The mirror image: the last value in a column that is actively being appended to. This tutorial walks through the simplest, most maintainable formula-only approach in Google Sheets, plus the variants that come up once your data is more than a hundred rows.
The one-cell solution
=INDEX(A:A, MATCH(2, 1/(A:A<>"")))
The expression 1/(A:A<>"") produces 1 for non-empty cells and #DIV/0 for empty ones; MATCH for value 2 in this array always lands on the last non-empty row. A classic spreadsheet trick.
Why this beats copy-paste
Doing last non-empty cell by hand works once. Doing it with a formula means the answer updates automatically when source data changes, and the audit trail is right there in the formula bar — no chance of someone forgetting to repeat the steps next month. The trade-off is a small upfront investment in writing and testing the formula; the payoff is every time the data refreshes.
Edge cases to test
Before deploying any last non-empty cell formula in a real workflow, test three cases: empty source range, single-row source, and the full expected dataset. Spreadsheet formulas have an unfortunate habit of working perfectly on the sample data and falling apart on the live data because of a single missing value or unexpected type.
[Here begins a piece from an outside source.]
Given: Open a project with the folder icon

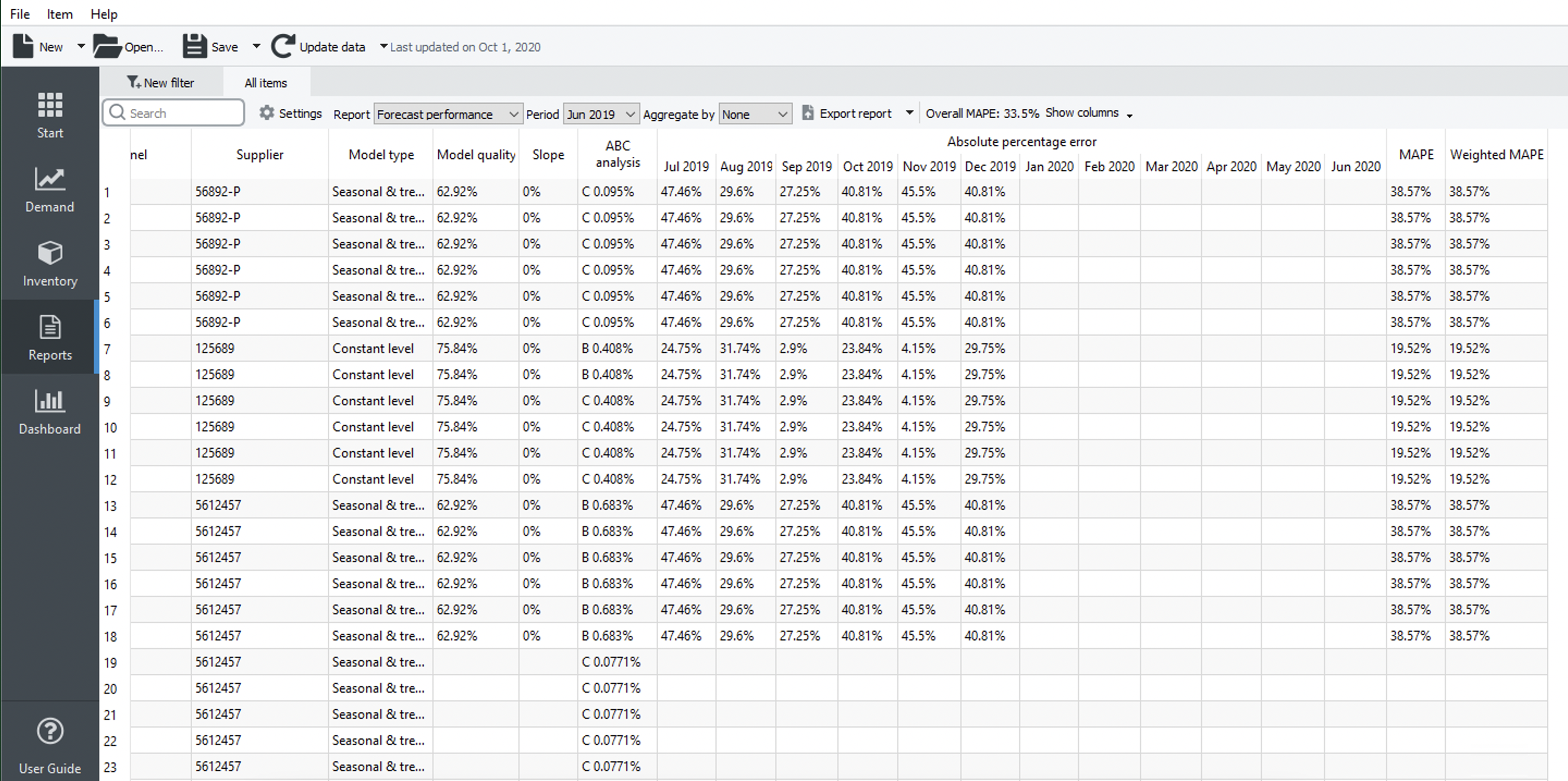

Walk through the edge cases in a scratch tab before promoting the formula into the dashboard.
Production-grade variant
Wrap the production version in IFERROR with a friendly message, ARRAYFORMULA the column header inline, and add a small note cell explaining what the formula does. The next person to inherit the sheet (often a future-you with no memory of writing this) will silently thank you. Build it once, document it once, never write it again.
Worked examples
Baseline
=INDEX(A:A, MATCH(2, 1/(A:A<>"")))
Drop into the cell where you want the answer.
With error handling
=IFERROR(=INDEX(A:A, MATCH(2, 1/(A:A<>""))), "")
Returns blank when the source is empty rather than #REF or #N/A.
ARRAYFORMULA-friendly version
=ARRAYFORMULA(=INDEX(A:A, MATCH(2, 1/(A:A<>""))))
Use only if the inner functions array-evaluate correctly — test on a small range.
Common mistakes (and how to avoid them)
- Hardcoding range bounds ("A2:A100") that go stale as data grows. Use open-ended ranges.
- Skipping the empty-source case in testing — the formula works on data and fails the day someone clears the sheet.
- Putting many copies of the same formula in different cells. Promote it to one ARRAYFORMULA-driven column.
- Mixing presentation (currency formatting, units) into the formula. Format the cell instead.
Tips that pay off later
- If the formula gets longer than two lines, break it into pieces with
LETfor readability. - Always sanity-check the answer against a manually computed value on a small dataset before trusting it on production data.
- When sharing the sheet, lock the cell containing the formula so collaborators cannot accidentally overwrite it.
When to reach for something else
If your last non-empty cell workflow needs more than three coordinated formulas, consider promoting it to Apps Script — formulas are the right tool until they are not.